Łańcuch dostaw pięty Achillesa
Choć według Schwartza stabilność największych koncernów samochodowych na świecie prawdopodobnie zostanie na razie zabezpieczona dzięki środkom wsparcia rządowego, sytuacja mniejszych uczestników rynku staje się coraz bardziej niepokojąca: „Światowy przemysł motoryzacyjny to bardzo złożony i wysoce umiędzynarodowiony system, w którym uczestniczy wielu graczy – i nie wszyscy z nich są tak silni finansowo jak czołowe firmy”. Utrzymanie sprawności tego systemu jest obecnie największym wyzwaniem. W obliczu zamknięć granic i masowych wstrząsów gospodarczych, na przykład w Hiszpanii i Włoszech, jest to zadanie herkulesowe, mówi Schwartz: „Kiedy, miejmy nadzieję, produkcja zacznie się ponownie za kilka tygodni, okaże się, czy łańcuchy dostaw wytrzymają”. W najgorszym przypadku fabryki samochodów zatrzymałyby się kilka dni po uruchomieniu z powodu braku niezbędnych części. Schwartz obawia się fali bankructw zarówno wśród dostawców, jak i dealerów samochodowych. „Nie wszystkich uda się uratować, tendencja do konsolidacji przyspieszy: gdy tylko najgorsze minie, będziemy świadkami przejęć i fuzji zrodzonych z konieczności. Pandemia korony będzie katalizatorem wstrząsów na rynku w wielu segmentach”.

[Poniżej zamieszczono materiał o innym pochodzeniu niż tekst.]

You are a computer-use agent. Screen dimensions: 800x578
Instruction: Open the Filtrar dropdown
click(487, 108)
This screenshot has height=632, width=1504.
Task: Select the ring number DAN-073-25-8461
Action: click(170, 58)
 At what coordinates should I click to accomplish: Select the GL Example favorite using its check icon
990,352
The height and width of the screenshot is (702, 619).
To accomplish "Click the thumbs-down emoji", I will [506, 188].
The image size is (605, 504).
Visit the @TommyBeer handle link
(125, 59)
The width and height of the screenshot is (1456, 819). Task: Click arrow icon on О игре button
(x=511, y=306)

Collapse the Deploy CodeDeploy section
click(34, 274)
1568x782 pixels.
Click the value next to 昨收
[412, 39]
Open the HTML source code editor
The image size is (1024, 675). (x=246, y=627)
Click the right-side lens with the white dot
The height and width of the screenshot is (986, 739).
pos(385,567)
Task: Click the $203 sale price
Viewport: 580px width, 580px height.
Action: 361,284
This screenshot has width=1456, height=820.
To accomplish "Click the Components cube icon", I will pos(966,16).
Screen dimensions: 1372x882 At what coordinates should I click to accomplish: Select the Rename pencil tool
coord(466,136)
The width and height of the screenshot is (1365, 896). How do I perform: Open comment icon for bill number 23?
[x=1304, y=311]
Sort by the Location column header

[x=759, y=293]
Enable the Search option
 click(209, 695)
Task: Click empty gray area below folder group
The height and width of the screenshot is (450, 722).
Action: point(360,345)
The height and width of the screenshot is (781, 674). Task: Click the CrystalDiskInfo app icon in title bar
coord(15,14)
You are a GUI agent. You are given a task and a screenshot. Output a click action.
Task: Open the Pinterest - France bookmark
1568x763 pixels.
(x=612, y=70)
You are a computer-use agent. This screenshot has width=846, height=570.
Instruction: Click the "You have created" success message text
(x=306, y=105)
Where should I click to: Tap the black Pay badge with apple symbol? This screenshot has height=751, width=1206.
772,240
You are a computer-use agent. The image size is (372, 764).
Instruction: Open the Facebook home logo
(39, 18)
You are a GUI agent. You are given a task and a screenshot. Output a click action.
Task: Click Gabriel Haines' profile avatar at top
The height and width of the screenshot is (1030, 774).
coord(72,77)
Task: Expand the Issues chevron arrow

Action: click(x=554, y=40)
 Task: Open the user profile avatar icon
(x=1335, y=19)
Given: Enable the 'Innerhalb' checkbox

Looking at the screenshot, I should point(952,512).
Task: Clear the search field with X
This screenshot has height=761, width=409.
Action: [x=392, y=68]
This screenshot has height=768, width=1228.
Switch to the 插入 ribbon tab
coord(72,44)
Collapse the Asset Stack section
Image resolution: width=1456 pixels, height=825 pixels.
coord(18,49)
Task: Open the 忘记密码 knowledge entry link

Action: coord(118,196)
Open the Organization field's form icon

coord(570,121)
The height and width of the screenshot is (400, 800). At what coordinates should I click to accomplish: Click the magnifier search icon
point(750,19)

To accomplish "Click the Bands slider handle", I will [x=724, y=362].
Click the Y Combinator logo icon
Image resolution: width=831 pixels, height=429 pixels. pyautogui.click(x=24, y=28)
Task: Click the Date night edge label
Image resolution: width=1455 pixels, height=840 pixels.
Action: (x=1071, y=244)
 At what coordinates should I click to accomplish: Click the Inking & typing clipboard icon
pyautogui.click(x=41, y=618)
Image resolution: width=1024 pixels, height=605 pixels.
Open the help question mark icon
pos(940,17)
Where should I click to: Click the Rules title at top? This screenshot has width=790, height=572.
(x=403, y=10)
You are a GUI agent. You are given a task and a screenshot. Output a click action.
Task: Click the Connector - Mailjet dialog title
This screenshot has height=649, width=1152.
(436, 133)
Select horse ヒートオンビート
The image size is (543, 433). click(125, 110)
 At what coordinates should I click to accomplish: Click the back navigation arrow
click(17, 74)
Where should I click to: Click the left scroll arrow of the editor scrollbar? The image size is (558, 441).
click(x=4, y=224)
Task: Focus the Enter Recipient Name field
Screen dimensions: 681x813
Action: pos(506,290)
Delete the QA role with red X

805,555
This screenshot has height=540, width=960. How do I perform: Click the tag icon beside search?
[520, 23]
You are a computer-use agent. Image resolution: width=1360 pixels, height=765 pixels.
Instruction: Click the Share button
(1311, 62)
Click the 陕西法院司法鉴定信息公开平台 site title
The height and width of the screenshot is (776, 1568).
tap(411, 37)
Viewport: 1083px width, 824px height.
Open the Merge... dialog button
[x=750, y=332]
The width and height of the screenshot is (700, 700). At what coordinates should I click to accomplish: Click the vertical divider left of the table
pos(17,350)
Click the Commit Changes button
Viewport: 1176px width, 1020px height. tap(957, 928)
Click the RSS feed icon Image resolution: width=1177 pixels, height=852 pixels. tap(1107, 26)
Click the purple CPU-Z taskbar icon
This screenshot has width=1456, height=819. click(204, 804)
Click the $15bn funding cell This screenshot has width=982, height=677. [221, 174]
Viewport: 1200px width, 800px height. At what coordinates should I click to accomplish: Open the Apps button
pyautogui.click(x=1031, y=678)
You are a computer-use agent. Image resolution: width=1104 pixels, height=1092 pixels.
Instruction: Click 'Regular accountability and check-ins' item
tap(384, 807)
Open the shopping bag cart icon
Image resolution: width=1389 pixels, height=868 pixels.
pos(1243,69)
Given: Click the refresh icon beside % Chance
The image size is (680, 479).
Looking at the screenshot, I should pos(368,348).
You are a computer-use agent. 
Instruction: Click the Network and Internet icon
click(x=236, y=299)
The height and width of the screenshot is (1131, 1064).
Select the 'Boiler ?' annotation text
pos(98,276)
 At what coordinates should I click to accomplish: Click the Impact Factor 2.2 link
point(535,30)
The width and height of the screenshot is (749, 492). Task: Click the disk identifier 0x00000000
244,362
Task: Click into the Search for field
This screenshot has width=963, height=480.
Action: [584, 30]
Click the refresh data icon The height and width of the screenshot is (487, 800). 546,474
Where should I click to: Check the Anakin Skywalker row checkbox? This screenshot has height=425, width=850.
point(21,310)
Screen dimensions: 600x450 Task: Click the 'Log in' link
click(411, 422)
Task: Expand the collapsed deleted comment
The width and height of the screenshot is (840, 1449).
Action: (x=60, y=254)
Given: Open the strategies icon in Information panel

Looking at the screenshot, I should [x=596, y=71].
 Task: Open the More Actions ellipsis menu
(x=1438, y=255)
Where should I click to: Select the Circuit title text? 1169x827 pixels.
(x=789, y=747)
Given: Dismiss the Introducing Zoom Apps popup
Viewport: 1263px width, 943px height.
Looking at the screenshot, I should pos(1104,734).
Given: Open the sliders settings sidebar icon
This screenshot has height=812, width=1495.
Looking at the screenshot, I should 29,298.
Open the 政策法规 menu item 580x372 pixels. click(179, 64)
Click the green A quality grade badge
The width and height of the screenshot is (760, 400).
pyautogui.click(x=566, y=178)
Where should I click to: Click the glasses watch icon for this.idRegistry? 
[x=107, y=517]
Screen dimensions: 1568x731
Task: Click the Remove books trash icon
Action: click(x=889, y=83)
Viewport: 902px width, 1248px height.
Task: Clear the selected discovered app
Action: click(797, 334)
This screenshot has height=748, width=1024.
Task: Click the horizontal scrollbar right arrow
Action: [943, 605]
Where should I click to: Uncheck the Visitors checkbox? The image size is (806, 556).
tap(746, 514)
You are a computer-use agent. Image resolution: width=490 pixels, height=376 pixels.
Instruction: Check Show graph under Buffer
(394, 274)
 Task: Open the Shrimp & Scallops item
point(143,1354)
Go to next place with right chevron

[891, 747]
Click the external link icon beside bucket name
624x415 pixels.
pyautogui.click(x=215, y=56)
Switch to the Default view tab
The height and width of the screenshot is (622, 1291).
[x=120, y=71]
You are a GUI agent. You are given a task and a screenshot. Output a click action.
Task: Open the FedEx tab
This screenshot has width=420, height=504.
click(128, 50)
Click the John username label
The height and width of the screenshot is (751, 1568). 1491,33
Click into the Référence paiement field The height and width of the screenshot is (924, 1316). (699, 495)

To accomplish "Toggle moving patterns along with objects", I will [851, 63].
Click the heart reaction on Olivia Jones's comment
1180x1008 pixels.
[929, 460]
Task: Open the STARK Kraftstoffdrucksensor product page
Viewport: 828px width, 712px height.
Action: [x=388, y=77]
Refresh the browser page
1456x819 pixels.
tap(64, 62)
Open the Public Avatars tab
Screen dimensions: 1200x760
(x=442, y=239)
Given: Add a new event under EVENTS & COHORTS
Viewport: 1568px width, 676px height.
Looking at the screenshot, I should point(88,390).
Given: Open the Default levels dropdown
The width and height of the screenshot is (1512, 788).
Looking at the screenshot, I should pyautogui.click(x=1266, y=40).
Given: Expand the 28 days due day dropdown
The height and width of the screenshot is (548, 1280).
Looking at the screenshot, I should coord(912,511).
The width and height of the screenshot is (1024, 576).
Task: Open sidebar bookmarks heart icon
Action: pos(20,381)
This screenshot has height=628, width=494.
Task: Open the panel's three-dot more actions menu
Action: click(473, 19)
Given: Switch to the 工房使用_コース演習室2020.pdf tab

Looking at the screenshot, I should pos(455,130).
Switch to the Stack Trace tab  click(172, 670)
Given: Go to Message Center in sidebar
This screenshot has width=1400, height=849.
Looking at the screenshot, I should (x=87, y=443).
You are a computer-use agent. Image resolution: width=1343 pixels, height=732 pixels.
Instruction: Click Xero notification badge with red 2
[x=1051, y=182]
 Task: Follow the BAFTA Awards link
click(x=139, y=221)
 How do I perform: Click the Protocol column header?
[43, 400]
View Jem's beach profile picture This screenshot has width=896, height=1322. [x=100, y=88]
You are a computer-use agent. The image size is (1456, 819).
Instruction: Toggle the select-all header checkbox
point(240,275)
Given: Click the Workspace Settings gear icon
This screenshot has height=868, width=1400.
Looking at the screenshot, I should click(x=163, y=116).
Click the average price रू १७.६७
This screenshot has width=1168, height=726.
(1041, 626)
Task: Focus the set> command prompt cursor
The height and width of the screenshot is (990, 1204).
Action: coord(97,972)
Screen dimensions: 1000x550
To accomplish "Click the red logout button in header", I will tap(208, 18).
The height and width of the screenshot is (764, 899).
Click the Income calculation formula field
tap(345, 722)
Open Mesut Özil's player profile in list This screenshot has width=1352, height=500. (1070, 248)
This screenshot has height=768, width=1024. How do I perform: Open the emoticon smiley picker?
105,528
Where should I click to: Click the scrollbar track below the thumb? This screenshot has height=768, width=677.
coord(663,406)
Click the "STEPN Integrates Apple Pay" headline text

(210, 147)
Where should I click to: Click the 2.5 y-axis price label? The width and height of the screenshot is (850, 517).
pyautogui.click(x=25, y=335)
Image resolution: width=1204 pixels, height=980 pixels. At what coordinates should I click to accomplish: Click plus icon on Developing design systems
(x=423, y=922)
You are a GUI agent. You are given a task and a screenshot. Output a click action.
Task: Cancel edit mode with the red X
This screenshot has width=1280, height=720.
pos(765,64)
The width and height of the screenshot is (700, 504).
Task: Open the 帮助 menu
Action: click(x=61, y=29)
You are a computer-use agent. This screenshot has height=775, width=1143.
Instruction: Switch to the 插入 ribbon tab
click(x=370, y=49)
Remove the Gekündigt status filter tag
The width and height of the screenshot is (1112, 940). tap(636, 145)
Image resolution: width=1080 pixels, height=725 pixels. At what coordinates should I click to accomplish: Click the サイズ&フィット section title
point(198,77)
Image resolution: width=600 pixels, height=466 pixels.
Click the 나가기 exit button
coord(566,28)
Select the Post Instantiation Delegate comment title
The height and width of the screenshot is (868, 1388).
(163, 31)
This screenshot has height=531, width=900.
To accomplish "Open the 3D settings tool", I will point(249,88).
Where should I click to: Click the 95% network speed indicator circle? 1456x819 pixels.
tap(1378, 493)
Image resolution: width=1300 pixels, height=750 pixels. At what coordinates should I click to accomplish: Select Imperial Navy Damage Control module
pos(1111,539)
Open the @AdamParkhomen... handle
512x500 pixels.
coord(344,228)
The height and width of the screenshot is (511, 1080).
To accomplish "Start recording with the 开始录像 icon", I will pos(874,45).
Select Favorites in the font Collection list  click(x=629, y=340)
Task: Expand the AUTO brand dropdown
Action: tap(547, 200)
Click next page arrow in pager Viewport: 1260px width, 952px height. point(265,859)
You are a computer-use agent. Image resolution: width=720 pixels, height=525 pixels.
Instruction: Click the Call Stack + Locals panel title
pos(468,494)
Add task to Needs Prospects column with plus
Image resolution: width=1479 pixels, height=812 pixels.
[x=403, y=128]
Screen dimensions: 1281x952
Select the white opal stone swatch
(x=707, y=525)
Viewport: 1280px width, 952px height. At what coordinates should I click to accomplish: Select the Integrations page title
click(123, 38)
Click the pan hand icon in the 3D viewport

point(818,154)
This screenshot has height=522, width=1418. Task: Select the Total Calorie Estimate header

Zyski w 2019 roku znacząco spadły
Obecny kryzys przyspiesza widoczną od jakiegoś czasu tendencję spadkową: zyski koncernów samochodowych znacznie spadły już w ubiegłym roku – łącznie o 13 proc., a rentowność spadła do najniższego poziomu od 2009 r. „Marże znajdowały się pod silną presją już przed kryzysem koronowym” – zauważa Schwartz. Dziesięć z 17 analizowanych firm odnotowało spadek zysków, a jedna spółka była operacyjnie na minusie. Powodem były często wysokie inwestycje w elektryfikację i cyfryzację, ale także efekty specjalne, takie jak problemy związane z kryzysem diesla. W związku z tym wiele firm podjęło już rygorystyczne działania oszczędnościowe przed wybuchem pandemii, które obejmowały również redukcję zatrudnienia. „W obliczu obecnego spadku sprzedaży wszystko zostaje wystawione na próbę – koszty muszą zostać obniżone” – mówi Schwartz. Wskazuje jednak na doświadczenia z poprzednich kryzysów: „Nie wolno oszczędzać w niewłaściwym miejscu. Projekty ważne strategicznie, np. w obszarach elektryfikacji i cyfryzacji, muszą w dalszym ciągu mieć najwyższy priorytet. Przyjdzie czas po kryzysie – i wtedy odniosą sukces firmy, które będą w stanie przedstawić atrakcyjne i konkurencyjne oferty”.